かあさんの「ほのか」な幸せ~眠りっこ子育てetc.~ (17)くりかえす苦悩、そしてひとすじの光(上) 文:西村理佐
大学の最初のオリエンテーションで、障害児心理の教授が、「この子らを世の光に」という、障害者福祉の父、糸賀一雄氏の言葉を教えてくれた。のほほんと生きてきた18歳のかあさんに、その言葉の意味はわかるはずもなかったが、それ以来、なぜかずっと鮮烈に心にあった。
運命とは不思議なものだ。それから15年以上経って、かあさんは障害児と呼ばれる子の母となった。
脳の機能を失って「眠りっこ」となった我が子の生きる意志を見出し、数々の困難を乗り越えて帆花をおうちに連れて帰り、夢にまで見た家族揃っての生活を 送り始めた頃、皮肉にも世の中は、「脳死を人の死とし、本人の意思表示なしに家族の承諾で臓器提供を可能とする」という改正臓器移植法の議論を行ってい た。
物言わぬ帆花と接し続けることで見出した「生」と、時代は逆行しているように見えた。いのちに優劣がつけられ、「生きること」すら認められないいのちがあっていいのかと苦悩した。
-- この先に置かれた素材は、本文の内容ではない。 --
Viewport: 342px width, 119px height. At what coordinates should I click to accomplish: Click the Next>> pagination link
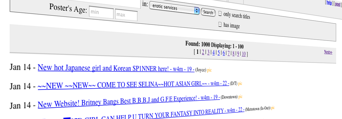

そして、先の震災では、電気ひとつ無ければいのちを繋ぐことすらできないのだということを思い知らされ、自分の手で帆花のいのちを守っているという自信 は簡単に崩れ去り、無力感に襲われた。その上、尊いたくさんのいのちが奪われた今、帆花のような子が助けてもらえないのは当然だ、などと言われた。
私たちはみな生まれてくる時代を選べないし、目の前の困難や災害などを避けて通ることもできない。だが、困った時に真っ先に我慢を強いられ、それどころ か、いのちの危険にさらされるのはいつも「弱者」なのだ。普段は見えなくても、いのちを「生産性」で測る尺度がそこら中に、そして普通に存在していること を、くりかえし痛感させられる。